The Alberta government recently passed amendments to the Technology Innovation and Emissions Reduction (TIER) carbon tax regulation in order to meet rising minimum standards under the federal government’s Greenhouse Gas Pollution Pricing act and avoid the imposition of a backstop program The amendments were announced earlier in 2022, approved in late December, and came into effect January 1, 2023. At the heart of the changes are a meaningful increase to the stringency or tightening rate at which emitters must reduce emissions intensity over time to avoid penalties.
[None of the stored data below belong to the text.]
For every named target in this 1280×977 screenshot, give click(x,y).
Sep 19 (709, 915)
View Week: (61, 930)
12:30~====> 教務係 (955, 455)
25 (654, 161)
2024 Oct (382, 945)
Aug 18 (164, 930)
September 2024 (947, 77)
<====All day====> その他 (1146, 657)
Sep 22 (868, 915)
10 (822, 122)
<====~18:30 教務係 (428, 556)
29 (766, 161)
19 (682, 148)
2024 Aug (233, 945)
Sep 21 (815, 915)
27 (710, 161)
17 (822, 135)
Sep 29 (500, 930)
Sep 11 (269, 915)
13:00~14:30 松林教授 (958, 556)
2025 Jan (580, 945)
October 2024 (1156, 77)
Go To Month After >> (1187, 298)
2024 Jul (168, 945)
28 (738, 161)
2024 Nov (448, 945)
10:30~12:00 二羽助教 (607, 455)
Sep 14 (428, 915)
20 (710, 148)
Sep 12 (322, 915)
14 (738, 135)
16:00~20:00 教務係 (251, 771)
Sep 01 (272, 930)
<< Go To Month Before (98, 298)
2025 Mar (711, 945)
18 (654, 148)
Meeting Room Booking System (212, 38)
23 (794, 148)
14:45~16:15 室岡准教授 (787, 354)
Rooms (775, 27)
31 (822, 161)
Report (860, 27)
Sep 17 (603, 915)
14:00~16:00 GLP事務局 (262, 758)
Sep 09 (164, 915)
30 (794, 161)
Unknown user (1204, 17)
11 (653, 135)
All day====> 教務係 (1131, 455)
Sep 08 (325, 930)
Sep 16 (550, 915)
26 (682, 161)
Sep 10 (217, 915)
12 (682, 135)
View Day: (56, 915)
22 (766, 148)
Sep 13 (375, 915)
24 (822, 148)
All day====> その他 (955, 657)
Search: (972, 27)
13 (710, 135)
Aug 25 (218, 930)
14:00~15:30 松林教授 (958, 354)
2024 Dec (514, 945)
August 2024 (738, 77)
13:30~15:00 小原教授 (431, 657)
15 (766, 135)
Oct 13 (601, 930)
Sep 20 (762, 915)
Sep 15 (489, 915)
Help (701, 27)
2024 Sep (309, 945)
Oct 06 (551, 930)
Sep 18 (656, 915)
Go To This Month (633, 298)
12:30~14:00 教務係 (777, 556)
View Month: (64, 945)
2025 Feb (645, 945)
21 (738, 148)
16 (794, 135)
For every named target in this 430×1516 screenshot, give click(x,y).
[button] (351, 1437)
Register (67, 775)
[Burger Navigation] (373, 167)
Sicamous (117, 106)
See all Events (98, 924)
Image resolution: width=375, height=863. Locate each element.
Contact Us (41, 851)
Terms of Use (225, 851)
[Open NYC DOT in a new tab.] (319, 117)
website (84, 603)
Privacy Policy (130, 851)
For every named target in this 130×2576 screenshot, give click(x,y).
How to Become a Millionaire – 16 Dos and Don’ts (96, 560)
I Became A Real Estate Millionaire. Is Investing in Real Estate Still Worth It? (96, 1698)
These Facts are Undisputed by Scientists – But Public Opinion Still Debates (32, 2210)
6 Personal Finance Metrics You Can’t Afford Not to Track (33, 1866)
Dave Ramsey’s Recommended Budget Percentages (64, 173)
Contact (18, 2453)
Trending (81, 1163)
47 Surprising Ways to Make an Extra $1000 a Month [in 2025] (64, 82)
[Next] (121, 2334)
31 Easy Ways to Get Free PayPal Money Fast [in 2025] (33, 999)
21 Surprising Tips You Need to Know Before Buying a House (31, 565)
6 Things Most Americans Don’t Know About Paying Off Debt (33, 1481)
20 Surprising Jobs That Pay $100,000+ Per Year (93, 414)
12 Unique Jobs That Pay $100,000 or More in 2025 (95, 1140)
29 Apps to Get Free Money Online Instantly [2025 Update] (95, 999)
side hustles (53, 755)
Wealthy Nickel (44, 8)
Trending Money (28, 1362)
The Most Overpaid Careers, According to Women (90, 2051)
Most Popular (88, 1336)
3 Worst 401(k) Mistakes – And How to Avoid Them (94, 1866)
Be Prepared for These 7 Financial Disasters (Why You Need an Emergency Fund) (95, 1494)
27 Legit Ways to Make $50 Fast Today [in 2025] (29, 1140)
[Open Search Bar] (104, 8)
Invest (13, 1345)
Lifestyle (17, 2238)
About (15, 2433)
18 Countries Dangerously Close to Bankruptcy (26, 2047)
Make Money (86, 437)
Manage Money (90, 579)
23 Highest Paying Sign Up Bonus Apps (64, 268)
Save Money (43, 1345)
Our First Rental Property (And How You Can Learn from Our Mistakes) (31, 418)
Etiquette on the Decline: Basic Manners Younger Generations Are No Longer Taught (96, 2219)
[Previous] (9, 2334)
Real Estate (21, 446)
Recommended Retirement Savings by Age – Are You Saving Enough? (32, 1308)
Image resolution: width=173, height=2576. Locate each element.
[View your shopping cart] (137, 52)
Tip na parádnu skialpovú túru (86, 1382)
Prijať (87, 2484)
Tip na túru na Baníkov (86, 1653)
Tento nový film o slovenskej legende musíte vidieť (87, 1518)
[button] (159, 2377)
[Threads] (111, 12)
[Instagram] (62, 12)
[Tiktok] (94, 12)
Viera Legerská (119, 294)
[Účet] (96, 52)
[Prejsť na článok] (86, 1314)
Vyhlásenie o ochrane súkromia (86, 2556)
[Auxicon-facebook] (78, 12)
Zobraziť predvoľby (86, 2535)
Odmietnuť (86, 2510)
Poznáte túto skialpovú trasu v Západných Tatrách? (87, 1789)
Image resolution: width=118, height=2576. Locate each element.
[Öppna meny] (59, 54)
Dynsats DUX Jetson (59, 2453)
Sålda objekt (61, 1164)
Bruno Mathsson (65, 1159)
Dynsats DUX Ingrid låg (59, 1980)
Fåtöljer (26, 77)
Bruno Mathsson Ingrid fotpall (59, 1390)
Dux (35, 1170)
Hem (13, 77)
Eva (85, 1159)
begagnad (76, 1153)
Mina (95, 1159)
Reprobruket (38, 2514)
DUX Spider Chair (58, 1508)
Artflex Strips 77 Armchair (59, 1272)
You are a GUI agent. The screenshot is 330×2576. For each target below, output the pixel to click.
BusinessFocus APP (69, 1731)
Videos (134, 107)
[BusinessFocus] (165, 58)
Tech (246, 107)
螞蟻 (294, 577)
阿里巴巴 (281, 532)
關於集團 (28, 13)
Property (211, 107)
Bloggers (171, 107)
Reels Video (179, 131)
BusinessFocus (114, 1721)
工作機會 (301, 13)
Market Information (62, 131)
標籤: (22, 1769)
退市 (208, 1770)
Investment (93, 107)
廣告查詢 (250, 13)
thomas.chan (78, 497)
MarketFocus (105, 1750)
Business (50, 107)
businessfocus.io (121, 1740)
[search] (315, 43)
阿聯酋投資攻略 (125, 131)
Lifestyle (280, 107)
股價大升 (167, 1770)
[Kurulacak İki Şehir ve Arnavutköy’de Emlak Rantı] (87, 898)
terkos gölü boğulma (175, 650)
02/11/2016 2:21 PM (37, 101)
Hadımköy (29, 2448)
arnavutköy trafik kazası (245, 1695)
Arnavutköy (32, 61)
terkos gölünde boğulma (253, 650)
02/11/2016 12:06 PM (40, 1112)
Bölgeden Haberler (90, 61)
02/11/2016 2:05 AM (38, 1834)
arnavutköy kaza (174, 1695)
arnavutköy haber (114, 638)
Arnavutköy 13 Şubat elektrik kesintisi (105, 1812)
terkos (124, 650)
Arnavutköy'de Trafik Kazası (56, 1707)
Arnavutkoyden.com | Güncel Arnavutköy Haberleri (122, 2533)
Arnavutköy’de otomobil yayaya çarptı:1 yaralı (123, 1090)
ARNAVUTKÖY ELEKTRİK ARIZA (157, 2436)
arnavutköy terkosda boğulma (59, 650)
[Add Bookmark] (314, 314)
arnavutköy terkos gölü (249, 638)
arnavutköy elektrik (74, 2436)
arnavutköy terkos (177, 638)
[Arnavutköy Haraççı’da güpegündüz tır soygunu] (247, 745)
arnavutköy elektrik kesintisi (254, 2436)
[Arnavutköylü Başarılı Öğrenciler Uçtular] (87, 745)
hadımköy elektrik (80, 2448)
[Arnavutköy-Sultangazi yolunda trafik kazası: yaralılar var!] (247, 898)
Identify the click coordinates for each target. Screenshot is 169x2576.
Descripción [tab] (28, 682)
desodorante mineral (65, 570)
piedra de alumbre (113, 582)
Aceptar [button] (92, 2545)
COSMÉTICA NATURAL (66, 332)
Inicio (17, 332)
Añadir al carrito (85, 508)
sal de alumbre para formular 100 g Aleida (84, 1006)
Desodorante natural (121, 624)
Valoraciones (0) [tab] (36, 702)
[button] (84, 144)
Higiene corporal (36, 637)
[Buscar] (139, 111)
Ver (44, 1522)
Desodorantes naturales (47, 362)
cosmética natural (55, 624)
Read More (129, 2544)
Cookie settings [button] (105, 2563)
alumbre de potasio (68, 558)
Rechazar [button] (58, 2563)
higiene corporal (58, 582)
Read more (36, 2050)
While previously a tightening rate of 1% was applied to facility- specific benchmarks only, a proposed 2% annual tightening rate will now apply to both facility-specific benchmarks and high-performance benchmarks (like electricity). What is more, for oil sands production and upgrading specifically, the tightening rate will rachet up by 4% in 2029 and 2030. We believe the tighter stringency within TIER may be the Province’s attempt to avoid an additional oil and gas ‘cap-and-trade’ system (which the federal government has floated).

Other changes include the creation of two separate buckets for credit generation (Sequestration Credits and Capture Recognition Tonnes) to aid in the administration of credit trading, as well as increases to the amount of credits used and their longevity prior to expiry Finally, the amendment formally ratifies TIER’s alignment with the federal carbon price escalation plan, in which levies for non-compliance will be $65/T in 2023 and increase by $15/T increments to $170/T by 2030.

Bottom line: the increasing stringency under TIER raises the level of emissions reductions that producers are obligated to make without penalty from ~20% to 32%, in turn increasing average compliance costs to $1.52/bbl from $0.68/bbl in our base case, and from a credit position to a net cost of $0.80/bbl under a scenario of expanded R&D and process-related emissions improvements.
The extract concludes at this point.